Each entry that follows must be output without any deviation.

________________

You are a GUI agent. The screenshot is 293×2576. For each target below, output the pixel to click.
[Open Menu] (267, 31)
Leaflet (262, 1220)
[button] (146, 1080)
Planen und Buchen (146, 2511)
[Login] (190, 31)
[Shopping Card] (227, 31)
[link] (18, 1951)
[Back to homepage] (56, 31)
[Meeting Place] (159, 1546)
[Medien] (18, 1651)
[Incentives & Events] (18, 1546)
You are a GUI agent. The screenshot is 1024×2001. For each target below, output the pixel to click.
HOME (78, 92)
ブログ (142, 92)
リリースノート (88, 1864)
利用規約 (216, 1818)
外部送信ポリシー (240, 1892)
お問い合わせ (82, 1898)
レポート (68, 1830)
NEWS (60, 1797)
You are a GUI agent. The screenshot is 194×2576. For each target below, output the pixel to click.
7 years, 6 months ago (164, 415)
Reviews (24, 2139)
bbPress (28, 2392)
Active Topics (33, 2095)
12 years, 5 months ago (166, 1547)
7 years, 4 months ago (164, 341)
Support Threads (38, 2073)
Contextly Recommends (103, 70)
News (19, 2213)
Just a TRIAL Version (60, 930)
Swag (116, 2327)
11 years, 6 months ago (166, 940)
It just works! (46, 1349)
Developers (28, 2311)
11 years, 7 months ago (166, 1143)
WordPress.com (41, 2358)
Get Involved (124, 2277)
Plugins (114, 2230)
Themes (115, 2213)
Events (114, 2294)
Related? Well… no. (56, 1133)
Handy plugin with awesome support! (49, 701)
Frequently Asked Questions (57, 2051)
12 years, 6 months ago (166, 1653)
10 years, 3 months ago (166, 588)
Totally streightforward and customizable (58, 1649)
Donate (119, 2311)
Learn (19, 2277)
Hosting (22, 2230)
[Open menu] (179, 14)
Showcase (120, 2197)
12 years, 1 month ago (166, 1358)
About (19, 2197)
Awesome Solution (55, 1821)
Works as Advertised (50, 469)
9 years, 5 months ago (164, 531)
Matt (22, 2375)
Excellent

________________

**SOLUTION TO THIS EXERCISE**
You are a GUI agent. The screenshot is 293×2576. For each target below, output the pixel to click.
[Open Menu] (267, 31)
Leaflet (262, 1220)
[button] (146, 1080)
Planen und Buchen (146, 2511)
[Login] (190, 31)
[Shopping Card] (227, 31)
[link] (18, 1951)
[Back to homepage] (56, 31)
[Meeting Place] (159, 1546)
[Medien] (18, 1651)
[Incentives & Events] (18, 1546)
You are a GUI agent. The screenshot is 1024×2001. For each target below, output the pixel to click.
HOME (78, 92)
ブログ (142, 92)
リリースノート (88, 1864)
利用規約 (216, 1818)
外部送信ポリシー (240, 1892)
お問い合わせ (82, 1898)
レポート (68, 1830)
NEWS (60, 1797)
You are a GUI agent. The screenshot is 194×2576. For each target below, output the pixel to click.
7 years, 6 months ago (164, 415)
Reviews (24, 2139)
bbPress (28, 2392)
Active Topics (33, 2095)
12 years, 5 months ago (166, 1547)
7 years, 4 months ago (164, 341)
Support Threads (38, 2073)
Contextly Recommends (103, 70)
News (19, 2213)
Just a TRIAL Version (60, 930)
Swag (116, 2327)
11 years, 6 months ago (166, 940)
It just works! (46, 1349)
Developers (28, 2311)
11 years, 7 months ago (166, 1143)
WordPress.com (41, 2358)
Get Involved (124, 2277)
Plugins (114, 2230)
Themes (115, 2213)
Events (114, 2294)
Related? Well… no. (56, 1133)
Handy plugin with awesome support! (49, 701)
Frequently Asked Questions (57, 2051)
12 years, 6 months ago (166, 1653)
10 years, 3 months ago (166, 588)
Totally streightforward and customizable (58, 1649)
Donate (119, 2311)
Learn (19, 2277)
Hosting (22, 2230)
[Open menu] (179, 14)
Showcase (120, 2197)
12 years, 1 month ago (166, 1358)
About (19, 2197)
Awesome Solution (55, 1821)
Works as Advertised (50, 469)
9 years, 5 months ago (164, 531)
Matt (22, 2375)
Excellent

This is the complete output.